Davis Murderer Denied Parole

Press Release

(Woodland, CA) – January 12, 2015 - Yolo County District Attorney Jeff Reisig announced that convicted murderer Daniel Wehner was denied parole for the tenth time on Friday, January 9, 2014, by a two-commissioner panel of the Board of Parole Hearings. The all day hearing took place at California State Prison, Solano in Vacaville.

In March, 1980, Wehner brutally murdered his former girlfriend Robin Ehlman and her friend John Manville at the Castilian Apartments in Davis. Robin was 19 years old when she was murdered and Manville, a UC Davis veterinarian student, was 25. Wehner had been stalking Ms. Ehlman and had physically and emotionally abused her during their relationship, causing her to lose consciousness after choking her on at least one occasion.

On June 19, 1981, after Wehner agreed to a plea, a Yolo County judge sentenced Wehner to 27-years-to-life for the murders. A court appointed psychiatrist interviewed Wehner’s family prior to the sentencing hearing. Family members described him as “irresponsible,” having an “explosive temper,” and “violent.” “He had a winning personality and charmed older people but had not an ounce of sincerity.” Wehner’s family described Robin as “soft and gentle.”

On Friday, Commissioners and Arthur Anderson and Cliff Andres both agreed that Wehner still posed a continued risk to public safety should he be released from prison. Commissioner Anderson stated “with rage and malice Wehner stood over Robin and pumped numerous bullets into her body in a fit of rage." Commissioner Andres, speaking directly to Wehner, sited his "inconsistencies, minimization and lack of an explanation" in talking about the murders.

Those making statements at the hearing included John Manville’s older sister as well as Robin Ehlman’s father and younger sister, who was 14 when Werner murdered Robin and John. Chief Deputy District Attorney Jonathan Raven represented the District Attorney’s Office at the hearing. Davis Police Chief Landy Black and retired District Attorney Investigator Jon Updergraff, who was a Davis police officer on his first week on the job at the time of the murders, wrote letters in opposition to Wehner’s release.

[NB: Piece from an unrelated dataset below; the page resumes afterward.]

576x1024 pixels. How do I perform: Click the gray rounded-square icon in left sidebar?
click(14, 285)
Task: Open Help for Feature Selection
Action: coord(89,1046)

Chief Black stated that Wehner’s “release will do nothing but raise the fears of citizens seeking the solace of peace, order, and justice in their communities and will only degrade their sense that justice prevails.” Investigator Updergraff recalled these murders as being the most gruesome he has seen in over 30 years in law enforcement. When he arrived at the apartment, Mr. Manville was not yet dead. The gurgling sounds he heard left an indelible impression on him.

Yolo County District Attorney Jeff Reisig stated that he is proud of the efforts of his Lifer Parole Division. “I can’t imagine the pain these families continue to endure. It’s immeasurable. We will continue to do everything we can to support the Ehlman and Manville families. We will continue to remember and honor Robin and John. That is the very least we can do for these families and all families who have survived similar tragedies.”

Daniel Wehner will be eligible for parole again in five years.

Chief Deputy District Attorney Jonathan Raven, along with members of the victims' families, are relieved after the parole board's decision the keep Daniel Wehner behind bars.

Chief Deputy District Attorney Jonathan Raven, along with members of the victims' families, are relieved after the parole board's decision the keep Daniel Wehner behind bars.